I look up at him, this man I’ve loved for twelve years, this man who broke my heart and spent six months painstakingly putting it back together.

“You told them to save me,” I say. “Over her.”

He nods, his face grave. “I did.”

“That must have been an impossible decision.”

“It was.” His voice comes out rough, and he looks down at our daughter before he answers the rest. “I knew what you’d have chosen.

You’d have chosen her without blinking, because that’s who you are, and you were lying there waiting to say it and letting me decide instead.

So I decided, and then I spent four days terrified I’d chosen wrong.

Terrified you’d wake up and look at me and never forgive me for it.

That I’d saved you and lost you anyway, and lost her, and lost everything, because everything I have in this world was behind those doors and I’d just been asked to cut it in half.

” He swallows hard. “I prayed the whole time that saving you meant saving her too. I couldn’t lose you, Willow.

I wasn’t strong enough to lose you. That’s the truth of it. ”

“I love you.” The words come out fierce, certain.

“I love you, Corey. Not because you chose me. Not because you’ve changed.

I love you because you’re you, the boy who made me laugh when I was sixteen, the man who built an empire and tore it down because I needed him home, the father who’s going to raise this little girl with me. ”

“I love you too.” He leans down, presses his forehead to mine. “I’ve loved you since before I knew what love was. And I’m going to spend the rest of my life making sure you never doubt it.”

We stay like that, our daughter cradled between us.

Then I remember something.

“The paternity test,” I say. “I ordered one. Before everything happened. The results should be…”

“In that envelope.” Corey nods toward the nightstand, where a sealed white envelope sits waiting. “They brought it while you were unconscious. I haven’t opened it.”

I look at the envelope, then back at him. “Open it.”

He picks it up, holds it in his hands. I watch his face, looking for hesitation, for doubt, for any trace of the man who once stood in our kitchen and asked if our baby was Glenn’s.

I don’t find it.

Slowly, deliberately, he tears the envelope in half. Then in half again, and again, until the envelope and its contents are nothing but confetti.
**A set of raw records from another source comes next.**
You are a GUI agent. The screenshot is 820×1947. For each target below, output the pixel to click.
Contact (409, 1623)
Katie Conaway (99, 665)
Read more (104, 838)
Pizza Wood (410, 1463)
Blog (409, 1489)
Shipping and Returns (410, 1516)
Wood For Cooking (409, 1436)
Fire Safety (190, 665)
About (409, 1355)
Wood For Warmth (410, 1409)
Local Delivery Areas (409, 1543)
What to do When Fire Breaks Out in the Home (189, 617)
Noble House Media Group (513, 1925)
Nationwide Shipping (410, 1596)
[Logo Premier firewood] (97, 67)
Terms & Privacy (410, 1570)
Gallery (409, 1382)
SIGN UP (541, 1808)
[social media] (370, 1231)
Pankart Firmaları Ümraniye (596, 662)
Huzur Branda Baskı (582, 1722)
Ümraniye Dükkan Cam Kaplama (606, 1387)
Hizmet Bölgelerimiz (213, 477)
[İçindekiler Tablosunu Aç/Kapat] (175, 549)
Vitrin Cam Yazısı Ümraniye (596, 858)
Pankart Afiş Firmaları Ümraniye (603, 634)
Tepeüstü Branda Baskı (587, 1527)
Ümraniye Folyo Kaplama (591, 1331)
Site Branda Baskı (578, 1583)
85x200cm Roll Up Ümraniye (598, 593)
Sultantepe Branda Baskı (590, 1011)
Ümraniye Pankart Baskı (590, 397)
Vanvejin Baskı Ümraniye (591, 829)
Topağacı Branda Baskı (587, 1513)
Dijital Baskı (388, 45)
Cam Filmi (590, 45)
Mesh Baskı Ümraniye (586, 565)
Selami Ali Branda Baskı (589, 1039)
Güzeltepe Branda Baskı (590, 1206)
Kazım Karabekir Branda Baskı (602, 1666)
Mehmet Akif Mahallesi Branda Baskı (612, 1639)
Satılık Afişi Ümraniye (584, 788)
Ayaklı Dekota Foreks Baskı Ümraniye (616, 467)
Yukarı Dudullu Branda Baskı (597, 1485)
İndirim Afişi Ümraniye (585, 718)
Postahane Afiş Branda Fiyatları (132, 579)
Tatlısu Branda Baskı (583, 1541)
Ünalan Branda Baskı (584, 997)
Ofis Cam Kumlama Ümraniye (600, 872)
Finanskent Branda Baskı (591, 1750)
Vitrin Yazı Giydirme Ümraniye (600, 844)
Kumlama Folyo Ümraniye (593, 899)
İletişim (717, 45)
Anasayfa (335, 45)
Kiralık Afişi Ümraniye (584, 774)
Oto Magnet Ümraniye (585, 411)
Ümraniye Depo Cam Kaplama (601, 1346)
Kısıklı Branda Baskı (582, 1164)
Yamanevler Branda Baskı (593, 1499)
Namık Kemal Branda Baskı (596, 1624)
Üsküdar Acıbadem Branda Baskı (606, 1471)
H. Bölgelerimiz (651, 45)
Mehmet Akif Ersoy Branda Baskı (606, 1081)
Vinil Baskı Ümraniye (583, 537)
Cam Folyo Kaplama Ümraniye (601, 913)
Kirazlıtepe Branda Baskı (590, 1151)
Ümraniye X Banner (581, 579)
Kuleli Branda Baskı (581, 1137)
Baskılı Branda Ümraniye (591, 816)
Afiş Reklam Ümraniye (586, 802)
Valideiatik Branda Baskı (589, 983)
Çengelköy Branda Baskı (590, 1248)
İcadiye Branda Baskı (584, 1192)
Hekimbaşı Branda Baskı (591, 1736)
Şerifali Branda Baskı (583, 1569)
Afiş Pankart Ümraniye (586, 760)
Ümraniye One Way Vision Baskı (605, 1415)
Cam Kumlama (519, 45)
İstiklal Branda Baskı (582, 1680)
“I don’t need it,” he says. “I never needed it. I knew she was mine from the moment you told me you were pregnant. I knew it in my gut, in my heart, in every part of me that matters. And if I’d trusted that knowing instead of letting my fear take over…

” He shakes his head. “I’m done doubting you, Willow.

I’m done doubting us. Whatever that test said, it doesn’t matter.

She’s mine because you’re mine. That’s the only proof I need. ”

The tears are streaming again, but for the first time in months, they’re not tears of sadness or anger or grief.

They’re tears of joy. Of relief. Of hope.

“The ring,” I say suddenly. “My ring. I had it on a chain…”

Corey reaches into his pocket and pulls out the delicate gold chain, my grandmother’s chain, with the thin gold band still threaded through it.

“Glenn told me,” he says softly. “Months ago. That you were still wearing it. Under your clothes. Against your heart. Even when you were furious with me. Even when you told me the divorce was still happening. You never took it off.”

“I couldn’t.” My voice breaks. “Even when I hated you, I couldn’t take it off.

This ring, this stupid thin little band you bought when we had nothing, it was the promise.

It was proof that you chose me before the money, before the success, before any of it.

And I couldn’t let go of that. Even when everything else was broken, I couldn’t let go of the proof that once, a long time ago, we loved each other for real. ”

He unhooks the chain, slides the ring free, and holds it up between us. The same ring he gave me when we had nothing. The ring I refused to let him upgrade because this ring was the promise.

“May I?” he asks.

I hold out my hand.

He slides the ring onto my finger, back where it belongs, and something in my chest finally, finally settles.

“Welcome back, Mrs. Knightley,” he murmurs.